VIAFSB was mentioned, but VIAFSB is not very useful because it does not allow reducing the FSB from 133Mhz to 100Mhz. It does not work like you think it does on the K7 platform compared to other platforms. For all intents and purposes, it is not very useful for throttling (on this platform).
Also, bear in mind, I am only focusing on processor speed and disabling caches (or the L1 cache only, in our case, because disabling the L2 is not helpful nor possible for that matter) and ignoring other throttling methods because I have found them to be lacking in terms of compatibility with many games (Jazz Jackrabbit, Titus) .
At 500Mhz with L1 disabled (setmul 5 l1d), NSSI puts it approximately on par with a 386 DX/33
At 1.1Ghz with L1 disabled (setmul 11 l1d), NSSI puts it roughly on par with a 386 DX/40
A few things to note:
1) You are only allowed to set multipliers from 3x to 11x (minus 4x, which hangs the system, at least with this configuration).

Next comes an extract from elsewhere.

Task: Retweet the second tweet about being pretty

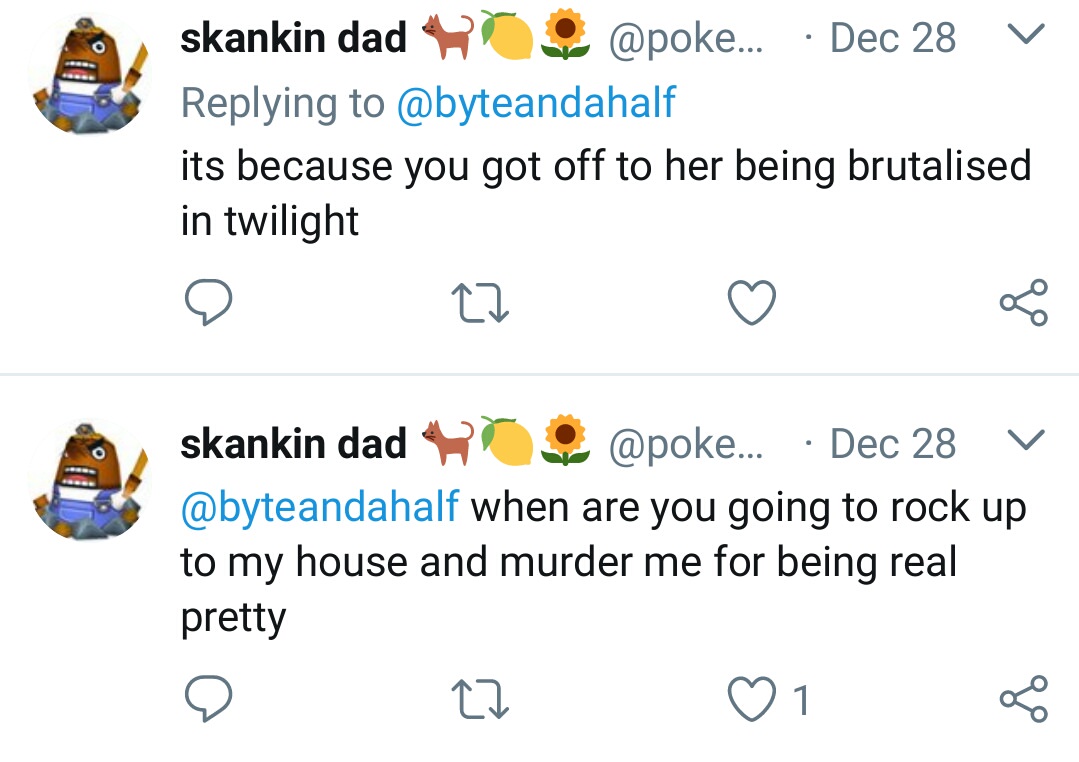Action: tap(480, 699)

You get access to the half multipliers only after 5x (so 5.5, 6.5, 7.5, etc..., but not that they're useful)
2) The system requires a hard reset after playing with the multiplier (or when I set it to 3x, at least), it won't POST with a regular reboot
3) Going back to the full speed of 2.1Ghz requires a reboot. Setmul will only allow you to set it back up to 1.1Ghz (11x multiplier) when you change it
So all in all, not the most versatile platform for throttling. Certainly better than a lot other platforms out there, but I would prefer something that allowed me a wider range of speed at the low end (486 would be nice). And this concludes my years-long investigation into the K7 platform as a viable platform for retro builds.

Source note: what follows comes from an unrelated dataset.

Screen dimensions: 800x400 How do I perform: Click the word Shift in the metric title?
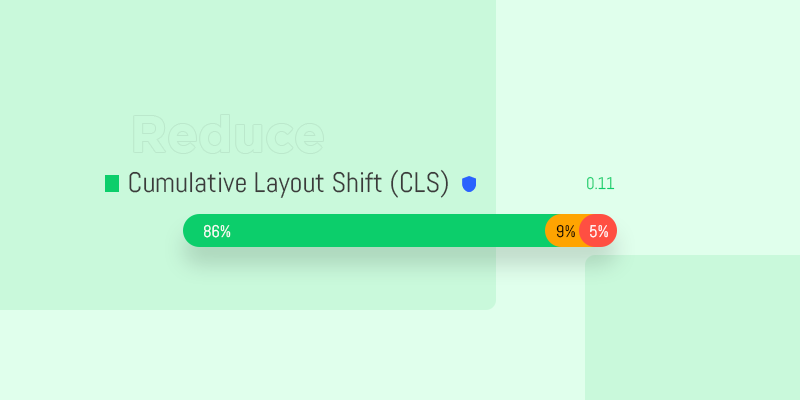coord(357,183)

edit: Just a small addendum -- The Abit KT7A has a unique PLL (PhaseLink PLL205-03) which does in fact supports 66Mhz FSB. Theoretically, a 200Mhz downclock should then be possible with the K7 (3 x 66), but VIAFSB doesn't actually succeed in setting the 66Mhz ("viafsb pll205-03 66.80 -u") just get's stuck at "Setting FSB...". I think this is a chipset limitation and not a bug or anything with VIAFSB. But this is irelevant for the most part, because K7 does not scale well at all with clock speed increases (or decrases for that matter) once you disable its L1. You can throw hundreds of megahertz at it, but as long as the L1 is disabled, it's consistently about as fast as a 386, except with the added oddities you get from disabling a CPU's L1 cache.